* _Task statement_
Begin at the line containing "[Advertisement] (51, 172)" and reproduce every line through the end of the entries below. Nothing else should appear.

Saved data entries
┏━━

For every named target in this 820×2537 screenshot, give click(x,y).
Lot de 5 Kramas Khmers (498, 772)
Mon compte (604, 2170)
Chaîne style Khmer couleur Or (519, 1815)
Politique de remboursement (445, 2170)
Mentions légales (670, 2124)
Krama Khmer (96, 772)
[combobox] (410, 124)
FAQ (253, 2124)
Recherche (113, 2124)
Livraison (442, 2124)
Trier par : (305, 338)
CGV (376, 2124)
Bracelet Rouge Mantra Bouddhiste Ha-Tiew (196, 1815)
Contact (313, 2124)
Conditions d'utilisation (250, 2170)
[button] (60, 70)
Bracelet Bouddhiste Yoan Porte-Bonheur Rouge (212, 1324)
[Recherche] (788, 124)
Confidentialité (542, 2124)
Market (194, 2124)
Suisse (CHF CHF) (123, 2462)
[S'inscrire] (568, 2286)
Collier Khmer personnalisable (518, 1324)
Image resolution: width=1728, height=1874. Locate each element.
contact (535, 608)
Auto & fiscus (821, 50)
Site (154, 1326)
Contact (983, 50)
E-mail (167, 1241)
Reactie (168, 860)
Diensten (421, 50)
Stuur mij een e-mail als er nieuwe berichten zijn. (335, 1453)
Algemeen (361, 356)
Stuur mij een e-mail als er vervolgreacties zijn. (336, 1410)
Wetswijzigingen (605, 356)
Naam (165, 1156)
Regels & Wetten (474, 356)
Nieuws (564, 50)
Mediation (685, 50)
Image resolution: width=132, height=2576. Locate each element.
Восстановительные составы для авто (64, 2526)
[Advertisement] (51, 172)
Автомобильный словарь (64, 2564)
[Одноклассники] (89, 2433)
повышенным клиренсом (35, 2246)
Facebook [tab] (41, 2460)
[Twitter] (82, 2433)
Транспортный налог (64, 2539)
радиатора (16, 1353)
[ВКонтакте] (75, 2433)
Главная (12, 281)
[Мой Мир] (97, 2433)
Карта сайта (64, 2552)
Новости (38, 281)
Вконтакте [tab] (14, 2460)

┗━━

* _Output_
[Advertisement] (51, 172)
Автомобильный словарь (64, 2564)
[Одноклассники] (89, 2433)
повышенным клиренсом (35, 2246)
Facebook [tab] (41, 2460)
[Twitter] (82, 2433)
Транспортный налог (64, 2539)
радиатора (16, 1353)
[ВКонтакте] (75, 2433)
Главная (12, 281)
[Мой Мир] (97, 2433)
Карта сайта (64, 2552)
Новости (38, 281)
Вконтакте [tab] (14, 2460)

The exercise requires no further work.